In Maryland, the Dems were shrewd enough to pass a law with a standard that Wal-Mart was pretty much already meeting.

The law in Maryland requires that Wal-Mart spend 8% of its payroll on health care. Prior to the law, Wal-Mart was spending over 7% of payroll on health care. Thus, the increased spending mandated by law was trivial, representing a small fraction of one percent of its sales in Maryland. Raise the price of that $10.97 item to $10.99, and they're done.

Or worse, permit wages to fall from an average, in Maryland, from $10.60 to perhaps $10.40, divert the savings to health insurance costs, and there you have it!

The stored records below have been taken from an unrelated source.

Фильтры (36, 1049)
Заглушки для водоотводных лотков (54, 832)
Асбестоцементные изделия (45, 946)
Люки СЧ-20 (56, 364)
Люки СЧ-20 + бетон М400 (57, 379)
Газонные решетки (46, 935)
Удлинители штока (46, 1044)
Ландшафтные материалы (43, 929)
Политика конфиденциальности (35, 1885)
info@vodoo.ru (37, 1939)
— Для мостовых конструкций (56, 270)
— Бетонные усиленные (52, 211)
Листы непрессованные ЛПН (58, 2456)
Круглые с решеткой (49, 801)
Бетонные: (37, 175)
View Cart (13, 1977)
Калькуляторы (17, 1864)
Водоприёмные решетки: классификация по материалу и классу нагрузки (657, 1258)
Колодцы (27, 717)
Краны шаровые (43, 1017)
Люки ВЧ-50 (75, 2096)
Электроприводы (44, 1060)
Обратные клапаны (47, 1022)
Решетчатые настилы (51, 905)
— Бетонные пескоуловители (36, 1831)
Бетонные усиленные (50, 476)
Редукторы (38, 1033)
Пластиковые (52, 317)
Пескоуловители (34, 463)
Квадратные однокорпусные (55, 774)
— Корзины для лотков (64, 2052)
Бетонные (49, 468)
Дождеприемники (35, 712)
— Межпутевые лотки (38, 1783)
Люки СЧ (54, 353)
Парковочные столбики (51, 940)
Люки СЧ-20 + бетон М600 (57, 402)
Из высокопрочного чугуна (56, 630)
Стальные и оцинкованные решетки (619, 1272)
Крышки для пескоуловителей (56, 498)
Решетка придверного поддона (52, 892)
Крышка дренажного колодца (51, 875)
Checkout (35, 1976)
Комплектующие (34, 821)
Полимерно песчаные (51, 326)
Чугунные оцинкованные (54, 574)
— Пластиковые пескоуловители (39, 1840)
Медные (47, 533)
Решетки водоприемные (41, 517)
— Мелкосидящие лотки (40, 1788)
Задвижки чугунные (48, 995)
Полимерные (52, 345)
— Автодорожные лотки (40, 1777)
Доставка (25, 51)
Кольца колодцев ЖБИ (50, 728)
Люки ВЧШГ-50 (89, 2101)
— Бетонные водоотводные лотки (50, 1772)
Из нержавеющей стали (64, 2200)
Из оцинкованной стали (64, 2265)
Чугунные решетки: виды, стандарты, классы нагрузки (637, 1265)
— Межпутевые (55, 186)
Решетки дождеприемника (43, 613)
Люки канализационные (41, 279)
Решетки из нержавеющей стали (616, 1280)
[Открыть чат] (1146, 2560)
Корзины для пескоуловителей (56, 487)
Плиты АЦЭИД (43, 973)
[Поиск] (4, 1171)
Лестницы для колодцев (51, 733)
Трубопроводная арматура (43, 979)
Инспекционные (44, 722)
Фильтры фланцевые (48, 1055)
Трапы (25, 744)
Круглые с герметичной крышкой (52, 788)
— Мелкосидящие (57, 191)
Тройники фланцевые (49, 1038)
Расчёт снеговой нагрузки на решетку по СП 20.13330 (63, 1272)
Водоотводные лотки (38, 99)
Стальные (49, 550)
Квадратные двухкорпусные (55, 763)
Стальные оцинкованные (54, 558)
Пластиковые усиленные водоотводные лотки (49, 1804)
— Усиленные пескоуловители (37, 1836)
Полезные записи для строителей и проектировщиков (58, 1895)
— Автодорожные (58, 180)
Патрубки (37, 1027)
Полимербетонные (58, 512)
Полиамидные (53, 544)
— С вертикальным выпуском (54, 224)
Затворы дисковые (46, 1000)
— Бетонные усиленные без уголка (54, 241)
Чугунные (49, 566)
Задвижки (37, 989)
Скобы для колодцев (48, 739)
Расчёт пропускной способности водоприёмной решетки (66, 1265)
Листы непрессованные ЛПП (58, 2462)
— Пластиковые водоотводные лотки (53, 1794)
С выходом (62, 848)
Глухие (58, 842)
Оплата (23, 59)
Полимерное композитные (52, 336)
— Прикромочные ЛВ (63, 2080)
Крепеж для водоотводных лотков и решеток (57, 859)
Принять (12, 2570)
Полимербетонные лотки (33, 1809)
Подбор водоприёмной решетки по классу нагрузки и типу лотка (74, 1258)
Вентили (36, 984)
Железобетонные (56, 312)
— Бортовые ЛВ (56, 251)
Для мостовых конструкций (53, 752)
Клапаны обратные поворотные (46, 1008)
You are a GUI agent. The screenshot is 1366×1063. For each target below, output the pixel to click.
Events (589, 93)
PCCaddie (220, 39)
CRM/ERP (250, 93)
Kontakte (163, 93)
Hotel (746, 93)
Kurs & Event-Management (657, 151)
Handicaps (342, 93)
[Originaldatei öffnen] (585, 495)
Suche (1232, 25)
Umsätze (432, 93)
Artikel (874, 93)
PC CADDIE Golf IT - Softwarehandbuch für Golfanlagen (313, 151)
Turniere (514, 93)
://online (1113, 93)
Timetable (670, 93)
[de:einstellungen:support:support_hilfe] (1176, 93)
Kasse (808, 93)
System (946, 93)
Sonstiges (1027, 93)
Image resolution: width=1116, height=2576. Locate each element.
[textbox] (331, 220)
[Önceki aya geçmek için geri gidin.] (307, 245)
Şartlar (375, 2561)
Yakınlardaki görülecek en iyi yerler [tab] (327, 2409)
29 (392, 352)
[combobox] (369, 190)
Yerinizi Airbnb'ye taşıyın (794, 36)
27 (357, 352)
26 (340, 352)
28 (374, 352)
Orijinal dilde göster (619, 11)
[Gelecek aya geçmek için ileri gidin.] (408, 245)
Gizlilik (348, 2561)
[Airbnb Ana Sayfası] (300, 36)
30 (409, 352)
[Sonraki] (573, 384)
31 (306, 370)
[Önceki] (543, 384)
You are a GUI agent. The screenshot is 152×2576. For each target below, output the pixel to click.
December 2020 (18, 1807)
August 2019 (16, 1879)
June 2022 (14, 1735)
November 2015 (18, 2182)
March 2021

I can't say that this has been Wal-Mart's intention, but I noticed that the average hourly wage paid in Maryland by Wal-Mart did actually decline a little bit from before the law was passed till the time after the law was passed.

However, the Chicago legislation mandates that Wal-Mart raise its minimum starting pay from $7.25 to $10 per hour. In that average pay in these stores is only $10.99 per hour, the net effect would be to bump the entire pay scale up by a couple of bucks per hour. That's not an increase in payroll costs of a fraction of one percent, but rather an increase likely of around 20%. Combined with the mandated $3 per hour in benefits, and suddenly, Wal-Mart has just seen the government of Chicago destroy its business plan in the city.

As well, Wal-Mart isn't speaking about breaking leases and stuff. Wal-Mart's threat is:

"Wal-Mart has threatened to cancel plans to build as many as 20 Chicago stores over the next five years if retailers are required to pay employees at least $10 an hour and $3 in benefits by July 1, 2010."

They'll just spend their finite development capital elsewhere.

Finally, even in Maryland, the extremely small burden the legislature put on Wal-Mart has had consequences. For the sake of less than a penny on the dollar of payroll, Wal-Mart has more or less decided not to locate a major distribution center on the Eastern Shore in Maryland. That center, with hundreds of jobs, along with its payroll taxes and other benefits to the government, will now likely be located in Delaware, or perhaps Virginia.


sitetest


106 posted on 07/14/2006 7:17:33 AM PDT by sitetest (If Roe is not overturned, no unborn child will ever be protected in law.)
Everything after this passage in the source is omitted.